Staff Writer Panu Hejmadi attended a captivating conversation on the ‘White Tiger’ film, between director, Ramin Bahrani (CC’96) and Professor of Iranian Studies and Comparative Literature, Hamid Dabashi.
Released in 2008, Aravind Adiga’s debut novel, White Tiger— almost immediately became one of the most widely read works of Indian literature. I read White Tiger for the very first time on the day that my middle-school librarian decided that she would finally let me pick up a book from the “grown-up” section. Doe-eyed, and all of thirteen years old— I remember being inexplicably afraid of the reality that the book constructed for me, while also being acutely aware of the fact that that scary, scary fictional world was one of the most accurate pictures of the India I know. I came back to the book, over and over again through the years— and wound up reading it exactly five times from cover to cover. When I found out that this incredible novel was going to be adapted into a Netflix film, I found myself excited but also secretly very anxious to find out if the film version would do justice to the original novel’s brutality, stark humor, and grimness.
Ramin Bahrani’s film blew my mind, and the minds of even Adiga’s most loyal readers. The Netflix film managed not only to stay authentic to its source text but also to infuse the visual translation with a vivid life of its own.
The film, White Tiger, follows the life and revelations of the character of Balram Halwai as he learns to break a generational trap of servitude. The opening shot of the film is a vignette of Balram’s life in the light— we see him already having made his way to the top of the social food-chain, and we’re left in a great deal of suspense about how he managed to get there. The movie takes us through his journey, the voice of a newly successful, suave, smooth-spoken Balram nudging us forward.
While the discussion was deeply profound and intellectual, there was a sense of warmth and familiarity that pervaded the rigid structure of the dry Zoom conference boxes— perhaps entirely on account of the close relationship that the two speakers shared. As they reveal, while discussing Bahrani’s cinematic influences in creating the White Tiger— a big one was Indian filmmaker, Satyajit Ray—Professor Dabashi taught Bahrani while he was an undergraduate at Columbia College, and the two frequented screenings of Ray’s films together while they were being held in New York City. They remain colleagues (Bahrani is an associate professor of film in the Columbia School of Arts), close friends— and maintain a mentor-mentee relationship to the extent that Professor Dabashi reads and reviews all of Bahrani’s first drafts and watches all of his final cuts. In this way, Professor Dabashi’s familiarity with Bahrani’s work and process allows the audience to hear two immediate perspectives into Bahrani’s interpretation of The White Tiger— and the casual nature of the conversation further does justice to the easygoing tone of The White Tiger, itself.
One of the salient features of the White Tiger novel was the manner in which it effectively destabilizes the West, and centres around experiences in the world of the “yellow man and the brown man”. The entire novel was written in the form of seven letters from Balram to the Chinese Premier (at the time), Wen Jiabao.

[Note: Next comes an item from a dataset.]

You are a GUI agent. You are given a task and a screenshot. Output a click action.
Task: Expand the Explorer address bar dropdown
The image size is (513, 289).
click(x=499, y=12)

Bahrani says that he found that structural premise to be very interesting and of the decision to keep the trope in the movie he says: “When else am I going to get to make a movie where the main character is writing letters to Wen Jiabao?” In the movie’s production too, he made the active choice of only bringing four crew members from outside of India, whilst recruiting the rest of his crew while on location. The entire movie was filmed in India, with several scenes featuring non-actors so as to retain the most heightened degree of verisimilitude.
By the end of the conversation I found myself wildly excited to log right back onto my Netflix account and rewatch Bahrani’s White Tiger all over again— despite the looming prospect of my midterms starting the very next day. Professor Dabashi’s conversation with Director Bahrani was an invigorating take on the White Tiger universe. For audience members, the conversation shaped a brilliant interpretation of the popular film while also, allowing them in some capacity— to marvel at the thoughtfulness behind Bahrani’s directorial prowess.